Intime – Penundaan eksekusi terhadap terpidana Silfester Matutina dalam kasus fitnah terhadap Wakil Presiden ke-10 dan ke-12 RI Jusuf Kalla dinilai mencerminkan kemunduran dalam penegakan hukum di Indonesia.
Eksekusi vonis 1,5 tahun penjara yang dijatuhkan pada 2019 seharusnya telah dilakukan oleh kejaksaan. Namun, hingga kini pelaksanaan putusan tersebut belum terealisasi dengan alasan pandemi COVID-19 dan kesulitan menemukan keberadaan terpidana.
Alih-alih mengeksekusi, pihak kejaksaan justru meminta bantuan penasihat hukum Silfester untuk menghadirkan kliennya kepada jaksa eksekutor.
Direktur Eksekutif Democratic Judicial Reform (DE JURE), Bhatara Ibnu Reza, menilai langkah tersebut menunjukkan kejaksaan tidak serius dalam menjalankan tugas dan fungsinya.
“Kejaksaan menggunakan berbagai dalih serta saling lempar tanggung jawab antara Kejaksaan Negeri Jakarta Selatan dan Kejaksaan Agung. Padahal, terpidana masih muncul secara bebas di media massa,” ujar Bhatara dalam keterangan tertulisnya, Senin (13/10).
Menurutnya, sikap tersebut menimbulkan pertanyaan publik soal praktik tebang pilih dalam penegakan hukum.
Bhatara juga menyoroti peran Komisi Kejaksaan RI yang dinilai gagal menjalankan fungsi pengawasan eksternal terhadap kinerja dan perilaku jaksa.
“Komisi Kejaksaan seolah turut mengamini langkah kejaksaan dalam mengulur-ulur pelaksanaan eksekusi. Sejak kasus ini kembali disorot publik, Komisi Kejaksaan hanya mendorong tanpa mendesak kejaksaan secara tegas,” ucapnya.
Ia menambahkan, kasus ini menjadi bukti bahwa keluasan kewenangan kejaksaan tidak menjamin penegakan hukum yang efektif tanpa mekanisme check and balance yang kuat.

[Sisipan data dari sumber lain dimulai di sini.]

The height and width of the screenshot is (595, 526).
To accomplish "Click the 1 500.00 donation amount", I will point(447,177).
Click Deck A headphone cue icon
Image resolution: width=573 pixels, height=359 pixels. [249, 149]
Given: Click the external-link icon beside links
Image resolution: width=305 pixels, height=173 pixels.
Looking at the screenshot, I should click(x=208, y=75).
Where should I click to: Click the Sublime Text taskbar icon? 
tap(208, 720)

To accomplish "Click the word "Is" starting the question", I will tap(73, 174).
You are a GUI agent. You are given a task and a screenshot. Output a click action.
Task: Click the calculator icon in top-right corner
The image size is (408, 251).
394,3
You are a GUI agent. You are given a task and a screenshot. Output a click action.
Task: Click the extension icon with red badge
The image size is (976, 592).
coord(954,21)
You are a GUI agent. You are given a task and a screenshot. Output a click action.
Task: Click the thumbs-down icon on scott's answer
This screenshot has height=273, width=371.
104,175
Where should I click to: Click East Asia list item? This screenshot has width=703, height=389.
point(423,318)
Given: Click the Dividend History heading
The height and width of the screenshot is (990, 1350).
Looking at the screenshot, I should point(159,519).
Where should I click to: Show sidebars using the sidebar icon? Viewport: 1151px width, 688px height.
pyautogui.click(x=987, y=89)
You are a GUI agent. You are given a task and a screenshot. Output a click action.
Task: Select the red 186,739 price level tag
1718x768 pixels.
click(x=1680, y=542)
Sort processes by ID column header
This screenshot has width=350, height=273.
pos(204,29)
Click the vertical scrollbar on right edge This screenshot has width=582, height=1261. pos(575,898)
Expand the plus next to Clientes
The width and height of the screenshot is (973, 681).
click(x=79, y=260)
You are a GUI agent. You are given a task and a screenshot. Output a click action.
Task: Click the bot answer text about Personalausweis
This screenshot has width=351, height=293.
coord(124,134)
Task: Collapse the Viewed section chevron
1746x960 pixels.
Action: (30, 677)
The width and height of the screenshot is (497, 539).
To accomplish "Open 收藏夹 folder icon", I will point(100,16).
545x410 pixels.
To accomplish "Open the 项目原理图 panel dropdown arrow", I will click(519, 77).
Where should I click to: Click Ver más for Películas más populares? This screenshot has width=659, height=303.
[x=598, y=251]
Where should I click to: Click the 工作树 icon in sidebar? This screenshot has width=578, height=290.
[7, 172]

“Kejaksaan terus berupaya memperluas kewenangannya melalui RUU KUHAP dan RUU Perubahan Kedua UU Kejaksaan, sementara pengawasan eksternal tidak diperkuat. Ini berpotensi memunculkan penyalahgunaan wewenang atau abuse of power,” kata Bhatara.
Bhatara mendesak Kejaksaan RI segera mengeksekusi vonis terhadap Silfester Matutina dan Komisi Kejaksaan RI memperkuat pengawasan kinerja jaksa.
“Kejaksaan tidak perlu menarik militer dalam wilayah kewenangannya karena hal itu keliru dan menyalahi konstitusi. Tugas militer adalah menjaga kedaulatan negara, bukan menjaga kejaksaan,” pungkasnya.